The existing FSE-based system is good at what it does; certainly its the fastest version we’ve had. But right now we need to shave our worst-case time from 2400 usec down below 800 usec because of new challenges the system is going through, bigger demands. My job is to find a way to make it happen before the end of June or else me an everyone else can pretty much hit the road to find another job, or work for free since we haven’t had any revenue since April and the company is broke.

The last rewrite took almost an entire year, so you can imagine that rewriting the system is not an option.

I was hoping to find an OS that supported select() in a much faster way. select() uses multiple file descriptors and when one of them has data, the select wakes up and processing can begin. If there was a rough equivalent to this in QNX - something that I could stuff multiple file descriptors into and select() which among them had newly arrived socket data, I’d be in luck.

That’s my problem, in a nutshell.

-e

mezek · June 22, 2004, 8:58am

I tried the code rick posted on a P3 850MHz w/ qnx6.2.1 and 10000ns ClockPeriod. I get 20 microsecond reaction on select(), as you call it “sleep-to-wake”

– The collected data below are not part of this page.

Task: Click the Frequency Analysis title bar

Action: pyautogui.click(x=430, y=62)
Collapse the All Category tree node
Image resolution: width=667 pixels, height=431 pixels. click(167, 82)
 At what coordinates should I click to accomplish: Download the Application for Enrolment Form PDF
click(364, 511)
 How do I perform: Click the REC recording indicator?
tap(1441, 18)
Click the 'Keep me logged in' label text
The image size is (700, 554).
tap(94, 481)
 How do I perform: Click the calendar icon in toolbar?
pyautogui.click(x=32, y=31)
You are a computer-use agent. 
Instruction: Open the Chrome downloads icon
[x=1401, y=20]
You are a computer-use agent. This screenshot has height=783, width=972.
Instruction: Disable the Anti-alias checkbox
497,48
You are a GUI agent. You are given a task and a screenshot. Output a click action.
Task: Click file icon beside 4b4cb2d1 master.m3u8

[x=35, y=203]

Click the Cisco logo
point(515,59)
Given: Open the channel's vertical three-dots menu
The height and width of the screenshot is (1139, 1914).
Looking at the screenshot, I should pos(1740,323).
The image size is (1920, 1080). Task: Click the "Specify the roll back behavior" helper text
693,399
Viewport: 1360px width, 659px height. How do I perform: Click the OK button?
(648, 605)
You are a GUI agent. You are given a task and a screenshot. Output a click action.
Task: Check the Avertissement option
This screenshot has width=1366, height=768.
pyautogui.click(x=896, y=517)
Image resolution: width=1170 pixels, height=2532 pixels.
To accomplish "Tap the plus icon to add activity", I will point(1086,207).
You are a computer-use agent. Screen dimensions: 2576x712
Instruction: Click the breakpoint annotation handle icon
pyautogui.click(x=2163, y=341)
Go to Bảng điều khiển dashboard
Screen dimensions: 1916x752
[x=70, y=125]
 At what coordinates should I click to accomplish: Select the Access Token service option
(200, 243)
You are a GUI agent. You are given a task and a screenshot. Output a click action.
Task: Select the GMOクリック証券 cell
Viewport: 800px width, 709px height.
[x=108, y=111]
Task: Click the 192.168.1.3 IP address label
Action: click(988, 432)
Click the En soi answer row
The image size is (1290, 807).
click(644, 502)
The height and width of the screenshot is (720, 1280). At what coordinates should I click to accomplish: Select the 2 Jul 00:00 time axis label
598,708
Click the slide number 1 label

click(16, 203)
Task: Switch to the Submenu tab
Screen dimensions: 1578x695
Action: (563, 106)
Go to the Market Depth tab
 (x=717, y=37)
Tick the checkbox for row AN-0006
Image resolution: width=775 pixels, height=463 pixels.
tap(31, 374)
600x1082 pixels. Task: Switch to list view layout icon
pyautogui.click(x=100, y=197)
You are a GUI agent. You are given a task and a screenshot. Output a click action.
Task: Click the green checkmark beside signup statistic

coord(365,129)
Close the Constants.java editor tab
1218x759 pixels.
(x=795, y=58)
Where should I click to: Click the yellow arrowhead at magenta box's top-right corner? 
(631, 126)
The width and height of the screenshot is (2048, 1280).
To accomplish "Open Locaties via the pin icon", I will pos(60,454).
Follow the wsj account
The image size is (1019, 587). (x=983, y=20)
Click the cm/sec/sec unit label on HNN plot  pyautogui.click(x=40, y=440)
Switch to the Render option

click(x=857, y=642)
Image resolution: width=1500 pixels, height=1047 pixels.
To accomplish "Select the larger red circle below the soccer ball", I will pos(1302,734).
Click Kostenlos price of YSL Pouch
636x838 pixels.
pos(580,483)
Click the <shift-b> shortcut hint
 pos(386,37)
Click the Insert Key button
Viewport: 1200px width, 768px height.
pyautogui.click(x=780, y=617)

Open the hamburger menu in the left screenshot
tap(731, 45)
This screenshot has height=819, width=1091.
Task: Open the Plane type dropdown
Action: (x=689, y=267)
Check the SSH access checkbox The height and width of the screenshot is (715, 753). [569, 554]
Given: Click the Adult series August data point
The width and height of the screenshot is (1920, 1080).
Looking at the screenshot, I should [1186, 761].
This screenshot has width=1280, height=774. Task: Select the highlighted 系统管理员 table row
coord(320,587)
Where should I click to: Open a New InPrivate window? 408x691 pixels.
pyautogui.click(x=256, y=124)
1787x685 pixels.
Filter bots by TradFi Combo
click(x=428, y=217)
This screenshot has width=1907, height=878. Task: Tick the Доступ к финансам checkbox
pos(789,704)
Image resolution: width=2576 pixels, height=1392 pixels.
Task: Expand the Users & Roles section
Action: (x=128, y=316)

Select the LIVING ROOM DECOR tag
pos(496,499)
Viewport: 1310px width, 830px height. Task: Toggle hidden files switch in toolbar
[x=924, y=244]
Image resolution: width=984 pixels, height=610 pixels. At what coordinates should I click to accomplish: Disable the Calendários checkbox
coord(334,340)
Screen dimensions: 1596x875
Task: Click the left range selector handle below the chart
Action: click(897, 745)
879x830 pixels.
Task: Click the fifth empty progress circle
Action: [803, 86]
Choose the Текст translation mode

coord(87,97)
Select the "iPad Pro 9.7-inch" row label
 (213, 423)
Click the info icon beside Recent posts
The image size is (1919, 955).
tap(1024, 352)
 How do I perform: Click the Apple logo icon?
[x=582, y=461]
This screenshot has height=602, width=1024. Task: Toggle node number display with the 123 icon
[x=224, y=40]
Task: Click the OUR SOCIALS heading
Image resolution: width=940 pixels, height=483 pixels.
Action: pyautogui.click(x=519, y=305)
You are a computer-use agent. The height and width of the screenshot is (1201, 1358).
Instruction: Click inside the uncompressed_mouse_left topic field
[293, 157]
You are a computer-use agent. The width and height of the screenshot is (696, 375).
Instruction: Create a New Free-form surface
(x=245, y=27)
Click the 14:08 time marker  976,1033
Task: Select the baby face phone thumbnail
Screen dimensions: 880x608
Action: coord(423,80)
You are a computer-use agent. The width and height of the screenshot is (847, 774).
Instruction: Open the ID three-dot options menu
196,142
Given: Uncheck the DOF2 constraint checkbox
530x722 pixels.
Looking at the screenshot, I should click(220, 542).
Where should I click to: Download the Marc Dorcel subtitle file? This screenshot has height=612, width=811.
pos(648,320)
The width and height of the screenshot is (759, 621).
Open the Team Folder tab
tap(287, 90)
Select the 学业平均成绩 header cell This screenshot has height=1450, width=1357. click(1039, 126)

cdm · June 22, 2004, 3:49pm

edrishekl - select() on 6.3 is built on poll() and has been improved speed wise (not that you are actually testing that in your test case) vs pre-6.3. Now, all of these things are built on ionotify(). You can actually build a custom version of select() using ionotify() such that you don’t have to re-arm any FDs besides the one you have just processed. Which will be much faster. You can do this on pre-6.3 as well if you don’t want to download it.

edrishekl · June 25, 2004, 2:39am

I got 6.3 installed and ran the test. I was delighted to see 18 usec. I’m working on porting the entire system now. Having a devil of a time finding details on how mutexes are implemented in QNX so I will probably go with the POSIX interface.

cdm · June 25, 2004, 6:27pm

We use pthread mutexes, so you should just use the pthread_mutex*() API.

And I suspect that you where running an old version of QNX that didn’t allow the clock to be lowered.